Building fundamental capabilities

The final element of our definition of digital is related to the technological and organizational processes that allow a company to be agile and fast. This foundation consists of two elements:

Mindsets. Being digital is about using data to make better and faster decisions, transferring decision-making to smaller teams, and developing more iterative and faster ways of doing things. Thinking this way should not be limited to a handful of functions. It should include a wide range of ways in which companies operate, including creative partnerships with external companies to expand the necessary capabilities. A digital mindset institutionalizes multifunctional collaboration, applies hierarchies, and creates environments to encourage the generation of new ideas. Incentives and measurement are developed to support such decision-making agility.
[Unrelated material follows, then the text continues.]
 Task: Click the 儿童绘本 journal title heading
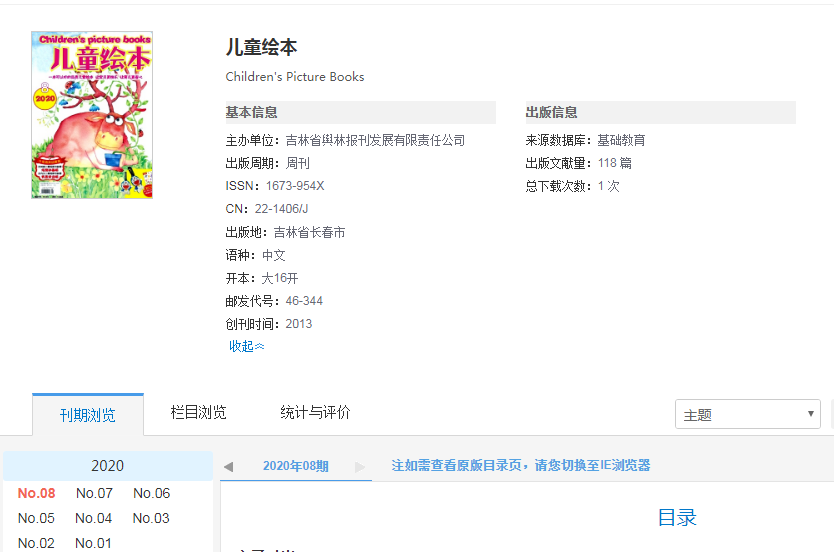pos(261,47)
System and data architecture. Digital in the IT context is focused on creating a two-part environment that decouples old systems – which accept critical functions and run at a slower pace – from those that accept fast-moving interactions, often oriented towards customers. A key feature of digitized IT is the commitment to build networks that connect devices, objects and people. This approach is embodied in a continuous delivery model in which multifunctional IT teams automate systems and optimize processes to be able to quickly launch software applications.

Digital is about unlocking growth now. How companies might interpret or act according to this definition will vary, but a clear understanding of what is needed digitally allows business leaders to develop a common vision of how it can be used to capture value.

Karel Dörner is a director in the McKinsey office in Munich, and David Edelman is a director in the Boston office.